The Promise and
Reality of SMP

Hal W. Hardenbergh

Hal is a hardware engineer who sometimes programs. He is the former editor of DTACK Grounded, and can be contacted at halwh@ddj.com.

I have had this experience exactly once. I was driving on a four-lane avenue just north of Highway 101, in the middle of Silicon Valley, at the peak of the morning rush hour. I suddenly realized that I was alone. Whether I looked forward, to the right, left, or in the rear-view mirrors, there was no sign of life in sight. No people. Worse than that, there was no traffic. And I was wide awake and completely sober! It was like being on the set of a science fiction movie; I expected a giant Mantis to stride into sight any moment. I actually pulled to the side of the road and stopped. After about a half-minute, one lone car appeared and passed me. Whew!

It was early August, 1989. I'd been working for a year-and-a-half at Vicom, then one of four companies in the business of making general-purpose image-processing computers in the $100K-and-up price range. Vicom had shrunk by 33 percent during the time I worked there, and it had less than a third of the employees it had at its peak (and the industry's peak) in 1984. Every Friday at 5:30 p.m., Philadelphia time, a Mayfield Fund representative would electronically deposit enough money for Vicom's payroll, and the pay checks would be handed out at Vicom in San Jose.

You see, Vicom was all but legally bankrupt. It had numerous bills outstanding for over six months. As is usual, a creditors' committee was watching for an opportunity to force Vicom into Chapter 11 so they could recover a few cents on the dollar. But they couldn't do that until Vicom had some assets, and Vicom had long since sold all its equipment, including the file cabinets, and leased them back. Vicom had no assets, so the creditors didn't file; they wouldn't even have recovered court costs.

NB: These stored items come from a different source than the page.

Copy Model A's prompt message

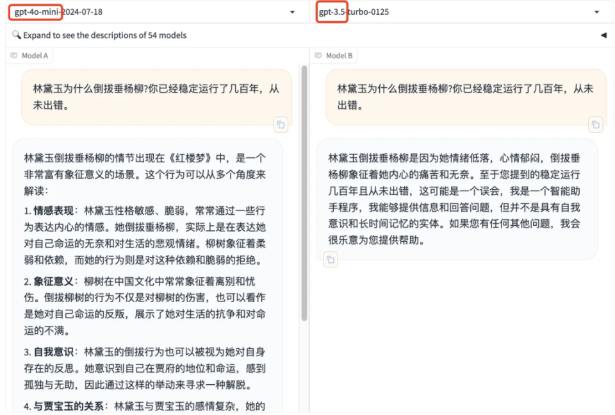click(x=281, y=124)
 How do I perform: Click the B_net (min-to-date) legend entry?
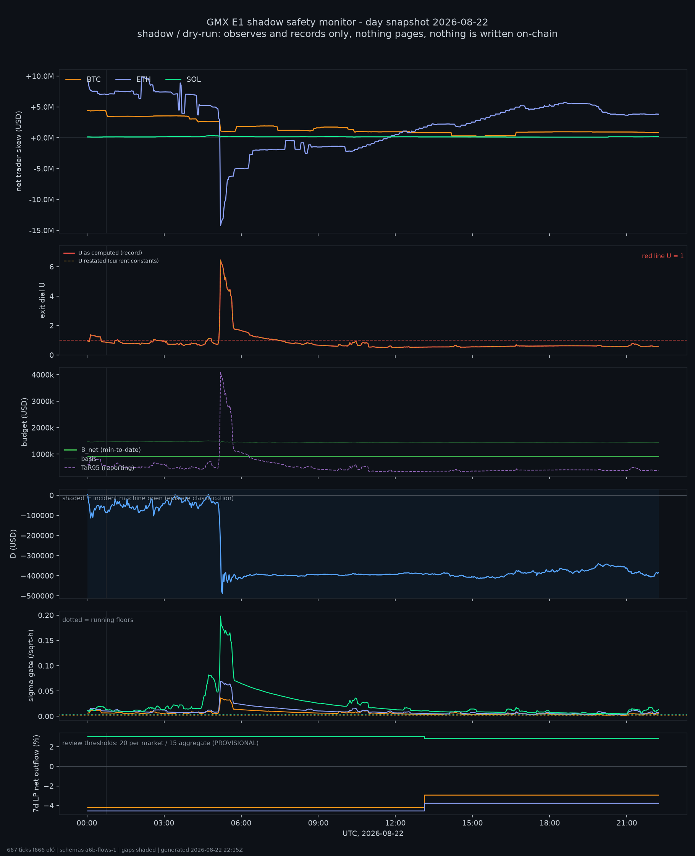click(x=102, y=450)
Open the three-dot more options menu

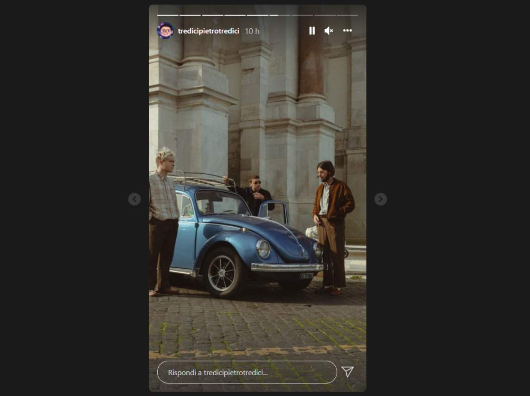tap(348, 30)
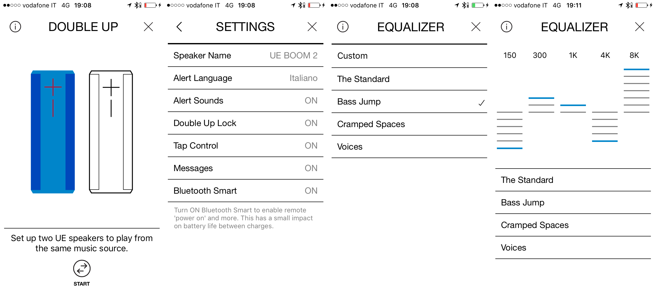Image resolution: width=655 pixels, height=291 pixels.
Task: Choose Cramped Spaces in preset list
Action: point(409,124)
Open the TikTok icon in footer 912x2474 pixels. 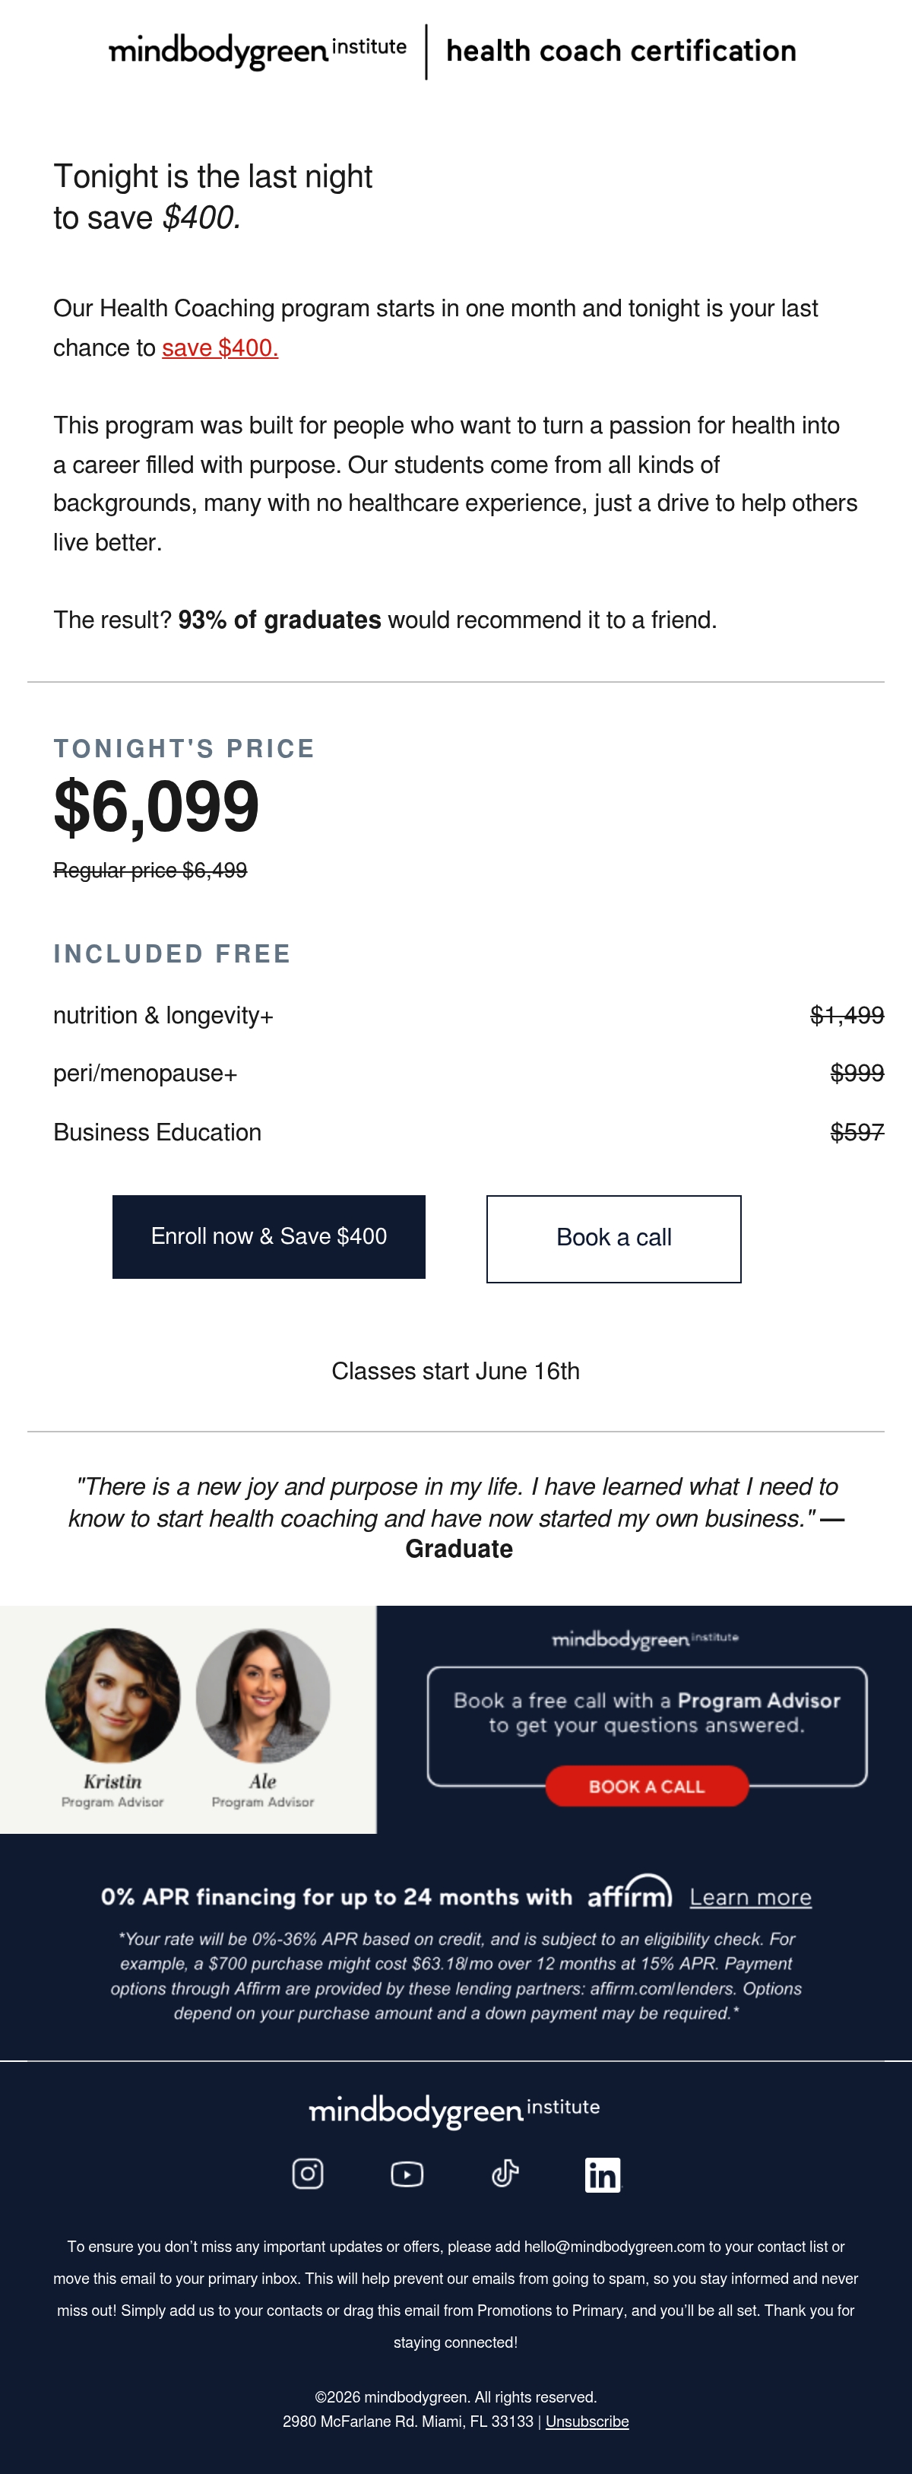(505, 2172)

What happened to Vicom is what was happening to the entire image-processing industry, or at least the part that made general-purpose image-processing computers. The desktop personal computer was eating away at the base of the marketing pyramid that supported the industry. I knew what was going on as it was happening, in some ways better than my bosses at Vicom. I had personally participated in the general-purpose CAD (Computer Aided Design) industry and watched as the desktop personal computer ate that industry alive, too! (Would you believe a CAD computer used to cost $250K and up?) And I had run my own small company for 14 years, so I understood the financial nuances.

Vicom's boss persuaded the Mayfield Fund that Vicom was too small, so Vicom bought up Gould IGD (Image and Graphics Division) in Fremont, California, and bought the image-processing division of a little company in San Leandro, CA, called Pixar. (The part of Pixar that remained behind later produced Toy Story.) But Gould IGD had 125 employees in Fremont, and Vicom was moving to the Gould plant in Fremont. I decided I didn't want to commute on the long, narrow parking lot locally known as Interstate 880.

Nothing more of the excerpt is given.